Qui, ou quoi, nous a convaincus qu’il était de mauvais ton de se mobiliser pour autre chose que la paix ou l’antimondialisation? Comme si l’affirmation identitaire d’un peuple – OUI, j’ai dit peuple – n’avait rien à voir avec lutter contre la pensée unique et les seules lois du marché. En tout cas, une génération est en train de disparaître, et avec elle l’aventure formidable – OUI, formidable – de la Révolution tranquille, qui nous a donné l’éducation pour tous et un certain pouvoir économique, ce n’est pas rien – mais non, c’est vrai, j’avais oublié que c’est tellement facile de se plaindre le ventre plein en oubliant comment c’était avant…

Aussi, les premiers à avoir agi dans le sens de la souveraineté emportent avec eux la force de leurs convictions et le discours qui vient avec. Bien sûr, les discours évoluent et se doivent d’évoluer. Malheureusement, les discours, de nos jours, ne sont plus in. La parole audacieuse, libre et fière, est de plus en plus rare. Et comme nul n’est parfait, gare à celui ou celle qui affirme. On a oublié qu’il est possible d’apprendre de ses erreurs à condition de les confronter avec des arguments et non avec des bâillons ou du mépris.

À l’ère des Invasions barbares, moi je dis qu’il n’était pas futile ou naïf de vouloir changer le monde. Ce qui est naïf, c’est de croire que ça ne changera rien, justement, de laisser faire, d’abandonner les rêves de justice sociale – OUI, j’ai bien dit justice sociale, quelle vilaine expression, n’est-ce pas?
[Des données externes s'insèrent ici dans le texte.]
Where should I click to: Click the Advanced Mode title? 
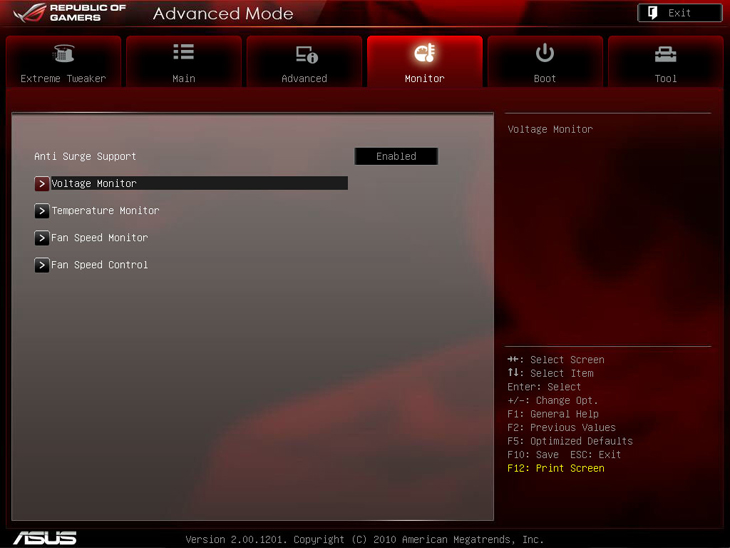tap(223, 14)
Ce qui est futile, et très naïf, c’est de manquer d’envergure; c’est de croire que l’instant présent existe, et que l’avenir ne s’organise pas en fonction du présent qui est déjà du passé.

On a perdu un homme qui était certainement, et simplement, debout. Il sera sûrement un très très grand homme, maintenant. Au Québec, on sait reconnaître l’intelligence, l’engagement et le courage quand il le faut. Aimera-t-on la liberté quand elle sera morte?